Renato Janine Ribeiro || Crédito: Roberto Setton

RENATO JANINE RIBEIRO, filósofo, cientista político e ex-ministro da Educação

2020
“Refletindo sobre o ano que passou, 2020 foi o que mais senti medo na vida: medo de morrer sem nem saber por quê. Medo de morrer sem ver os entes queridos. Medo de perder gente que amo.”

2021
“Gostaria que 2021 fosse o ano em que as pessoas aprendam o valor ético da solidariedade, da compaixão. Que o sofrimento de 2020 não tenha sido em vão, mas nos tenha melhorado. De que adianta pagar preço tão alto para continuar tão pobre moralmente?”
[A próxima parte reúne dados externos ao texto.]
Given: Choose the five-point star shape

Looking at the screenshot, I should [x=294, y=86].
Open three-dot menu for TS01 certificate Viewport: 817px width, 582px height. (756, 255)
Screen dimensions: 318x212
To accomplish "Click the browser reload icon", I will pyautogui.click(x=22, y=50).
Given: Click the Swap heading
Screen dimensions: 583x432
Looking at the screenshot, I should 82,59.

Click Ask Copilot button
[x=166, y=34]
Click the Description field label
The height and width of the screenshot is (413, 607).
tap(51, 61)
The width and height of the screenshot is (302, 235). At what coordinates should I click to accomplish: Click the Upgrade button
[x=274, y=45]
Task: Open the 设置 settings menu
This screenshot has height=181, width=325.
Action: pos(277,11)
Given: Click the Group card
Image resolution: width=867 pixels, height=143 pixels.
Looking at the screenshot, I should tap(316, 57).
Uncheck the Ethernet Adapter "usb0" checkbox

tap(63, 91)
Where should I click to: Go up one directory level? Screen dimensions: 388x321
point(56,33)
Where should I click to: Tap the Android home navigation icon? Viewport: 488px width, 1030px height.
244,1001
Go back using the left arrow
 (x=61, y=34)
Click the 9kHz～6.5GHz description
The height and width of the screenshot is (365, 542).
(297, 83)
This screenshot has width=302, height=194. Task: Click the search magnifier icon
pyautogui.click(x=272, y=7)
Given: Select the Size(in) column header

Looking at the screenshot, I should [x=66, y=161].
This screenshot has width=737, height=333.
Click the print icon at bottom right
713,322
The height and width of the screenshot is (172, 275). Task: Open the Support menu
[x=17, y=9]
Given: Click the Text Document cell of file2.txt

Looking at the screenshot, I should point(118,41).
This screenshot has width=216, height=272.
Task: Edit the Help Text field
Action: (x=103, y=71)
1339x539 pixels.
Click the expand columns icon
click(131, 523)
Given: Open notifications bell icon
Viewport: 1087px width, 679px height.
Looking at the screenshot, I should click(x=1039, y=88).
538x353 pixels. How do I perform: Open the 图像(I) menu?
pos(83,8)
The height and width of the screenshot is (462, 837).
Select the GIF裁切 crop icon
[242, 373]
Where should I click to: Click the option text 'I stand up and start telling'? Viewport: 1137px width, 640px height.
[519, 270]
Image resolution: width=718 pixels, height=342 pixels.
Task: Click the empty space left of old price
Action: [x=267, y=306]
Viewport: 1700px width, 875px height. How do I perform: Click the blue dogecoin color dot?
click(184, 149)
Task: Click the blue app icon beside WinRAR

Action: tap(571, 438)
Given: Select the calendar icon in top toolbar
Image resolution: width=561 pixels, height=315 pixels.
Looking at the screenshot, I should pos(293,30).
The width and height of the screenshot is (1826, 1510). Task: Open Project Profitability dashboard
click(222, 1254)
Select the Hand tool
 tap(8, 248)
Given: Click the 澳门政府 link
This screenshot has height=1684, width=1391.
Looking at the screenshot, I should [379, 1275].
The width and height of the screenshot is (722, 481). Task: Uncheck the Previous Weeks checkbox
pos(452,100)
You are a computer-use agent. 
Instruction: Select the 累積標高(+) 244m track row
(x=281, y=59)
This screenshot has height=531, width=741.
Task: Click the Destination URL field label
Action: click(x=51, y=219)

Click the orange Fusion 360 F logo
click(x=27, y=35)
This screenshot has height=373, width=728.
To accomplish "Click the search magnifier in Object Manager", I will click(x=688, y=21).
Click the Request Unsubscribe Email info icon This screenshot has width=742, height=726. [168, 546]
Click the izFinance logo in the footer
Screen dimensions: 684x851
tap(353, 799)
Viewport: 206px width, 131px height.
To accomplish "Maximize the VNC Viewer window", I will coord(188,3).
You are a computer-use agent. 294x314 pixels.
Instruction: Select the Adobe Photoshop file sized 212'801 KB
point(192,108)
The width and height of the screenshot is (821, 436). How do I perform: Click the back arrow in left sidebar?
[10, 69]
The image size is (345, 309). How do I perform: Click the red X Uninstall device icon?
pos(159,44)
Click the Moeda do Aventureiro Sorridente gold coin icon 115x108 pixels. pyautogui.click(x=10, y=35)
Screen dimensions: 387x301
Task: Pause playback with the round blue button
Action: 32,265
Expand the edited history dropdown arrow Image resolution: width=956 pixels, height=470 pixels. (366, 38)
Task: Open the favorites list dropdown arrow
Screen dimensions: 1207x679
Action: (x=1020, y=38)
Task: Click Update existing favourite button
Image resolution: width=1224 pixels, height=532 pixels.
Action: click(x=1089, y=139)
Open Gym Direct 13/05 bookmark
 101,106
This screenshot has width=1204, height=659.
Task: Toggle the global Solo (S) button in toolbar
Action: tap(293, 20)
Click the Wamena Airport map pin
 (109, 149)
Maria Homem || Crédito: Victor Affaro/divulgação

MARIA HOMEM, psicanalista e autora de Lupa da Alma (ed. Todavia)

2020
“Foi o ano que fui convidada a escutar, às vezes aos berros, muitas coisas que haviam ficado ocultas durante tantos anos, quem sabe décadas. E agora se desvelaram sob forma de palavras ou loucuras ou adoecimentos. Como se o radar analítico tivesse sido convidado a captar a explosão em jogo nesta quarentena-revelação. Como inclusive escrevi, 2020 foi a lupa da alma.”

2021
“Gostaria que fosse o ano em que pudéssemos de fato ouvir todo esse ruído de fundo e que veio à superfície. Pois não temos mais desculpas para não ver como estamos vivendo, cada um e todos nós, tanto em nível individual quanto coletivo. O que você quer na sua vida? Que tipo de mundo e de realidade desejamos construir? Se 2020 foi o ano da crise e 2021 será seu aprofundamento, quem sabe tenhamos a chance de, no caos, desenhar projetos efetivamente inéditos.”